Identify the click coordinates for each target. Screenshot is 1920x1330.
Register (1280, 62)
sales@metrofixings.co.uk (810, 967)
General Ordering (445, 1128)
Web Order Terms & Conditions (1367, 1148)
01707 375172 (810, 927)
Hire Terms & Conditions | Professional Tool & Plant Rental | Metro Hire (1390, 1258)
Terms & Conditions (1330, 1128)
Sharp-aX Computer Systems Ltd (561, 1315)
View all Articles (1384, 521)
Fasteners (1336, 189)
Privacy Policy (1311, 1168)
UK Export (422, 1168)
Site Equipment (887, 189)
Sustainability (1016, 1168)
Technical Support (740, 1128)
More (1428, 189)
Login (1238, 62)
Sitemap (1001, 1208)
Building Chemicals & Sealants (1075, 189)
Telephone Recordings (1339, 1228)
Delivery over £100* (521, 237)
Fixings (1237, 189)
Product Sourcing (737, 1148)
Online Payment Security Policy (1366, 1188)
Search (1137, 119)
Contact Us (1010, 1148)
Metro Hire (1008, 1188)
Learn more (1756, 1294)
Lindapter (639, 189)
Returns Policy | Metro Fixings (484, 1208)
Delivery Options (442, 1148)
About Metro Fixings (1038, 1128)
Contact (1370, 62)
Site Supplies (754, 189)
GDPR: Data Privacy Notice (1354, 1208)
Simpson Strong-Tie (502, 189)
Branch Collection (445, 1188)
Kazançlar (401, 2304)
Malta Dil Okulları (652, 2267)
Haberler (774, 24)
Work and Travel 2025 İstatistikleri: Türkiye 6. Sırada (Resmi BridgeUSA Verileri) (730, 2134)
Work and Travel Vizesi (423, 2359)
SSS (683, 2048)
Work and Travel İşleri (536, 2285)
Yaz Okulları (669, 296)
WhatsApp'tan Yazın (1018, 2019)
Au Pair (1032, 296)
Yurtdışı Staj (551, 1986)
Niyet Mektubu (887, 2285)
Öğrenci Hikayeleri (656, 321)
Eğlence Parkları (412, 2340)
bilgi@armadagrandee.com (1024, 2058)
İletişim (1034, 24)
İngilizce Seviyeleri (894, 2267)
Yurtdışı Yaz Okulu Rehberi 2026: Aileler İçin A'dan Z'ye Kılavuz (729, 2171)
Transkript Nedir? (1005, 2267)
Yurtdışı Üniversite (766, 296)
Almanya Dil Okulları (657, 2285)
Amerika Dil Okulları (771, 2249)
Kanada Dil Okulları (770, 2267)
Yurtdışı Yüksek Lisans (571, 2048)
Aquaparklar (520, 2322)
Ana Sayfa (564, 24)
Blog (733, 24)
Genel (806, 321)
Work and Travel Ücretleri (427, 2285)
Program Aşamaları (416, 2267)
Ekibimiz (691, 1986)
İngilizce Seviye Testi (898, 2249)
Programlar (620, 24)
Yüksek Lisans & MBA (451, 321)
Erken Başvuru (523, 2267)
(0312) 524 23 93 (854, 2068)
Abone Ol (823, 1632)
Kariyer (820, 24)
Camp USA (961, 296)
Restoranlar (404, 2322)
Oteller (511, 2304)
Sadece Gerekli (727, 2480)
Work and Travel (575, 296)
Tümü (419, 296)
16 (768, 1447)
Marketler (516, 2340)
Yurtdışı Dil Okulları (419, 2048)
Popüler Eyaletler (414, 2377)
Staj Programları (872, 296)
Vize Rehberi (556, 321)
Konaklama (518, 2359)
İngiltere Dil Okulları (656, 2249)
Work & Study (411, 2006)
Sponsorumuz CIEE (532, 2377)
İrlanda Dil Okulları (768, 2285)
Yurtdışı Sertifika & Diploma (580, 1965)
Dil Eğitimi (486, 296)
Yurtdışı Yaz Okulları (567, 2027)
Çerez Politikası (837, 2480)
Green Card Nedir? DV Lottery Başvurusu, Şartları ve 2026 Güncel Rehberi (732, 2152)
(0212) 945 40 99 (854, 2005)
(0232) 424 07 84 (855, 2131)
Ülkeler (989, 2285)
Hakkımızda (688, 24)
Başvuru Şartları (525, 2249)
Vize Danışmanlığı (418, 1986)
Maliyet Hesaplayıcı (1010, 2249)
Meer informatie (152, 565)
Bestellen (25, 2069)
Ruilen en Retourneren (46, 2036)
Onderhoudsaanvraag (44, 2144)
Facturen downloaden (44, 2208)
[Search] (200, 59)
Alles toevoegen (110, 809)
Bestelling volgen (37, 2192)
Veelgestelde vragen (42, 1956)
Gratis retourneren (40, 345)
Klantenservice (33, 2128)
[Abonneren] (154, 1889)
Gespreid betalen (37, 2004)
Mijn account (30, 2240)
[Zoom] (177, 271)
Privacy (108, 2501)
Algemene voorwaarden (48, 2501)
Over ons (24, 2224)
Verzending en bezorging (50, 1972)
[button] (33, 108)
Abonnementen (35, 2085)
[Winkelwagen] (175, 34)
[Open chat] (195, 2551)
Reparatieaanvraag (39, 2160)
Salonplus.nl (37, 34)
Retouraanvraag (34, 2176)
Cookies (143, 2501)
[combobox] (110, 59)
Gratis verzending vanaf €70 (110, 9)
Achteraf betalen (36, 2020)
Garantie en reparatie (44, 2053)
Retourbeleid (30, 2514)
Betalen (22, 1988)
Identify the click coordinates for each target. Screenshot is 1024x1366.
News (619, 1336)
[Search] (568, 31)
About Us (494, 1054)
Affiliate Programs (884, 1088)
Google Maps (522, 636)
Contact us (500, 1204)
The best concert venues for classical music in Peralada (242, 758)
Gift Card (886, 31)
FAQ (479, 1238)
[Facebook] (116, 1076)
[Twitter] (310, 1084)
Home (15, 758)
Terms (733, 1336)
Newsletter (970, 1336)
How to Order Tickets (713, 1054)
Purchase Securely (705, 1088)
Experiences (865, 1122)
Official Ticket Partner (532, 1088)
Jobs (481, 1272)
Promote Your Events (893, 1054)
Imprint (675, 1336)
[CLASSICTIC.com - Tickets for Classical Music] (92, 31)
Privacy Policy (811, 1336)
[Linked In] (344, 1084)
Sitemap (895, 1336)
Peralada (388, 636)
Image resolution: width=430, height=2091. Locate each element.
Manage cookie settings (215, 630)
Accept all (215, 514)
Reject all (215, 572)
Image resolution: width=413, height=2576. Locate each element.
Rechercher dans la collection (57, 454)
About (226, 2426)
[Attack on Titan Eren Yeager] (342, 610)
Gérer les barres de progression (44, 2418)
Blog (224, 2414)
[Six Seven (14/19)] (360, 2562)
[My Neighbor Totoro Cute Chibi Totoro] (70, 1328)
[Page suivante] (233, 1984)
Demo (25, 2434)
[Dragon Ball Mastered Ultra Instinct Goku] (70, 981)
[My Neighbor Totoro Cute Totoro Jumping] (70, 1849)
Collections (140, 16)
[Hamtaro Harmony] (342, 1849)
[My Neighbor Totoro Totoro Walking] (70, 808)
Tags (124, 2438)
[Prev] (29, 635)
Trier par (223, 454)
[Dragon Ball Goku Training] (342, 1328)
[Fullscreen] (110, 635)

Task objective:
Exact duplication is required for the lines above, from the line that contains "Yurtdışı Yaz Okulu" to the line that contains "Kanada Dil Okulları (770, 2267)", inclusive; omit all others.

Solution to this problem:
Yurtdışı Yaz Okulu Rehberi 2026: Aileler İçin A'dan Z'ye Kılavuz (729, 2171)
Transkript Nedir? (1005, 2267)
Yurtdışı Üniversite (766, 296)
Almanya Dil Okulları (657, 2285)
Amerika Dil Okulları (771, 2249)
Kanada Dil Okulları (770, 2267)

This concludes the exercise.